Del campo al tablero, los aranceles mueven ficha
Juan Quintana
www.juanquintana.com
Lunes, 2 de junio 2025, 08:44
Durante años, el comercio internacional ha sido presentado como un espacio abierto, guiado por reglas claras, eficiencia económica y cooperación global. Pero basta observar con ... calma lo que está pasando para darse cuenta de que eso es, más bien, una aspiración teórica. En la práctica, las decisiones comerciales están cada vez más condicionadas por cálculos políticos. Y los aranceles, lejos de ser una reliquia, se han convertido en una herramienta habitual. Se usan en tiempos de guerra y de paz, como instrumento de presión o como medida de protección. Y casi siempre por los mismos motivos: defender lo propio cuando hay algo que defender.

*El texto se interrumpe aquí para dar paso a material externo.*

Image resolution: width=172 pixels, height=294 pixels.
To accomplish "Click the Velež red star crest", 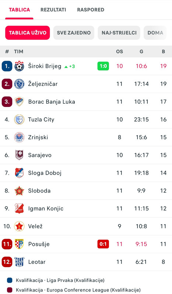I will tap(19, 226).
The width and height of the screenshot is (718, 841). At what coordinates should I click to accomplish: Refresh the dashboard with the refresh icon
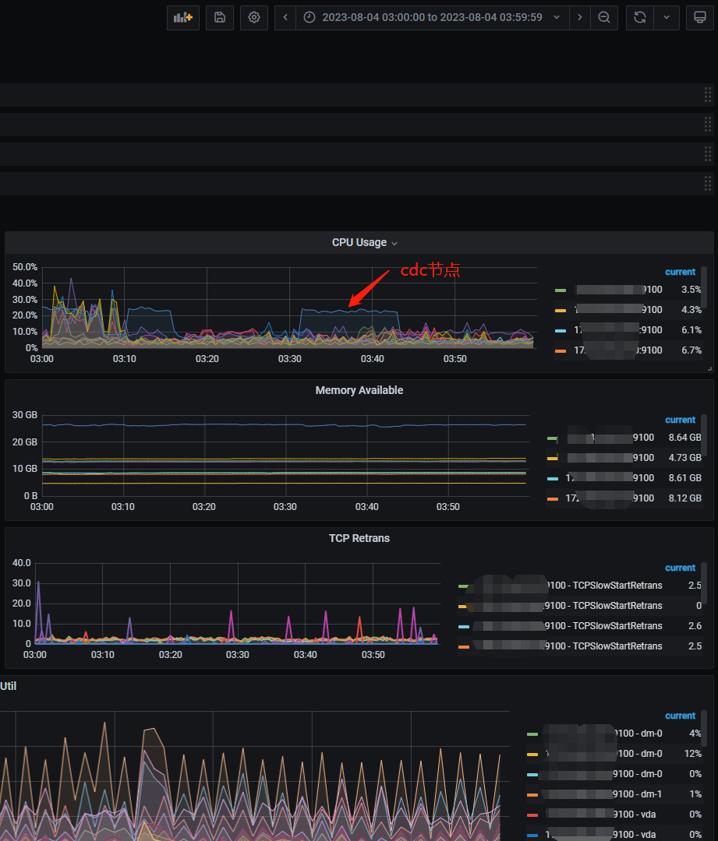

Estados Unidos lo ha dejado claro. Donald Trump, en su línea habitual, ha anunciado la imposición de un arancel del 50% a los productos de la Unión Europea. Y no es el primero. En su mandato anterior ya recurrió a esta vía con frecuencia, apuntando a China, a Europa y a todo aquel que, según él, estuviera perjudicando a la industria norteamericana. Su argumento no ha variado: la globalización ha debilitado al país, y ahora toca reforzarse, aunque sea con medidas que tensan el comercio mundial.
En paralelo, la Unión Europea ha movido también ficha. Ha aprobado un nuevo paquete de aranceles que afecta a productos procedentes de Rusia y Bielorrusia, incluidos fertilizantes y alimentos básicos como azúcar o harina. El planteamiento tiene dos objetivos claros: dificultar que esos países generen ingresos que puedan terminar financiando la guerra en Ucrania, y proteger al campo europeo, que arrastra ya varios años de precios inestables y de competencia exterior cada vez más agresiva. El arancel del 6,5% a los fertilizantes y los incrementos de hasta el 50% en el resto de productos no solo tienen efecto económico; también marcan una posición política.

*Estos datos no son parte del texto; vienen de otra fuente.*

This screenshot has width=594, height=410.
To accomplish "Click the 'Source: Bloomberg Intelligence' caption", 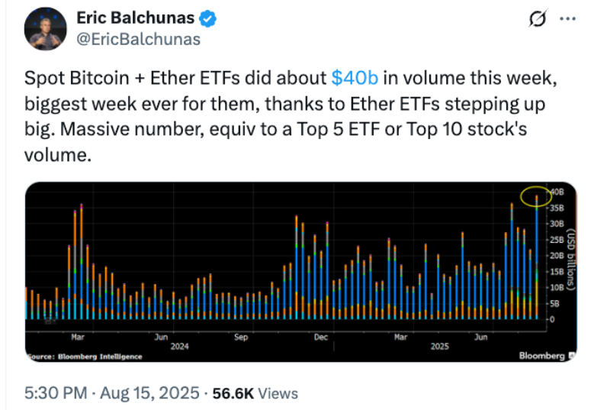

Lo que estas decisiones ponen de manifiesto es que la política arancelaria no responde a una lógica técnica ni neutral. Se protege lo que se considera estratégico. Y eso casi siempre se traduce en empleo, votos o estabilidad. Nadie se plantea si es justo o injusto. Se analiza si conviene. Y punto. En este marco, el papel de la Organización Mundial del Comercio ha quedado reducido al de espectador con reglamento en la mano. La OMC nació para establecer normas comunes, evitar abusos y resolver conflictos. Pero le faltan herramientas para hacer cumplir sus decisiones. No puede sancionar con eficacia, y cuando quien se salta las reglas es una potencia global, la institución apenas puede hacer otra cosa que tomar nota.
Más que árbitro, es un testigo incómodo. Tampoco conviene olvidar que el libre comercio, tal como se ha defendido durante décadas, nunca ha sido universal. Siempre ha estado lleno de condiciones, de excepciones, de cláusulas de escape y de tratados que se negocian de forma bilateral o entre bloques. Cada país protege lo que considera esencial. Y en ese grupo entra, casi siempre, el sector agrario. Por razones obvias: es un sector vinculado a la soberanía alimentaria, al empleo rural y, no pocas veces, a la identidad política de muchos territorios.
Cuando toca defenderlo, se defiende. Y cuando no, se deja a su suerte. Pero no hay neutralidad. Por eso, más que un residuo de otros tiempos, los aranceles son hoy parte estructural del sistema. No solo no desaparecen, sino que se revalorizan. El ideal de un mercado global sin aranceles es cada vez más difícil de sostener. La partida se juega con otras reglas. Y en ese tablero, cada país mueve sus fichas según su posición y prioridades. Los sectores con peso se blindan. Los que no lo tienen, asumen el riesgo. Y en el centro de todo, los aranceles siguen actuando como una de las armas más visibles y efectivas.